[Document excerpt — start]

This study has some limitations, the main limitation being its retrospective nature, in verifying information in patients’ charts. We assumed that each milliliter of medication contained 20 drops; however, it is known that the variation in the volume and the number of drops dispensed can vary even between 2 bottles of the same drug. The model did not incorporate the cost of potential adverse effects and calculations were based only on direct costs; indirect expenses were not included. The researchers who analyzed the economic burden of glaucoma in developing countries used a variety of approaches to quantify the economic challenge glaucoma represents in patients’ monthly wages, making difficult and uncertain the comparison among studies and populations. It is important to mention that we analyzed data from patients in the glaucoma department of a third-level ophthalmologic hospital, and results may reflect the condition of our patients, not the rest of the country's population.
This is the first study in a Mexican population that shows the cost patients with POAG spend on their treatment in an ophthalmologic hospital. The economic burden associated with glaucoma is substantial not only for the health system but also for the family and the patient. Therefore, it is essential to implement new and efficient standard of care for earlier diagnosis, health policies that lessen the cost of disease management, improving adherence to treatment, and reducing the prevalence of blindness attributed to glaucoma. These would potentially improve quality of life by reducing personal and national expenditure of health care services and help increase national economy.
Footnotes
Abbreviations: AWP = average wholesale price, GEB = glaucoma economic burden, HRT = Heidelbergh retinal tomography, IOP = intraocular pressure, MC = monthly cost, NCR = National Capital Region, OCT = ocular coherence tomography, POAG = primary open angle glaucoma, SD = standard deviation, USD = United States Dollar, VF = visual fields.
The authors declare no conflict of interest.

[Document excerpt — finish]
[Data for review — start]

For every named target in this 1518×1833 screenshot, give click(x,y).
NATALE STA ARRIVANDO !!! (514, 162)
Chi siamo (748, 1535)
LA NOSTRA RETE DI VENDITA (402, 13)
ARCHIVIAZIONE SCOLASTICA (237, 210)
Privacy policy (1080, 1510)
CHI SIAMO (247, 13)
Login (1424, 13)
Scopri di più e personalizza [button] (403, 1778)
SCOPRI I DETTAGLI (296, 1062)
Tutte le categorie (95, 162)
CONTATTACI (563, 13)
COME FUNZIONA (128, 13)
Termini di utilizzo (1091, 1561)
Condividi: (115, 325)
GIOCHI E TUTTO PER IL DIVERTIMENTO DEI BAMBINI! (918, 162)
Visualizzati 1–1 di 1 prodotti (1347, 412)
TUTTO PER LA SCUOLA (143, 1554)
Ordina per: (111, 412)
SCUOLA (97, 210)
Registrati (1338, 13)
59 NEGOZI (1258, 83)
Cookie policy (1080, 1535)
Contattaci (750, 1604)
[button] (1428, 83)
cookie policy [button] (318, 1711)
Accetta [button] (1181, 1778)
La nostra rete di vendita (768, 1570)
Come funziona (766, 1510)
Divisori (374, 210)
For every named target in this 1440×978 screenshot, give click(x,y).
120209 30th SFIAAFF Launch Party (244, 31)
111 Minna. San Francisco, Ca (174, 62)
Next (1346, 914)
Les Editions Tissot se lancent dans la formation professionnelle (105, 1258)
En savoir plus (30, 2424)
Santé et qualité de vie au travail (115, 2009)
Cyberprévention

[Data for review — finish]

Study questions →
1. Summarize the glaucoma treatment cost excerpt in two sentences.
2. In the glaucoma treatment cost excerpt, how many drops were assumed to be in each milliliter of medication?

Answers to the tasks →
1. The study's limitations include its retrospective chart review, an assumed 20 drops per milliliter of medication, the exclusion of adverse-effect and indirect costs, and data drawn from a single third-level ophthalmologic hospital that may not reflect the rest of the country's population. As the first study in a Mexican population showing what patients with POAG spend on treatment, it finds the economic burden substantial for the health system, families, and patients, and calls for earlier diagnosis, cost-lowering health policies, better treatment adherence, and less glaucoma-related blindness.

2. 20 drops.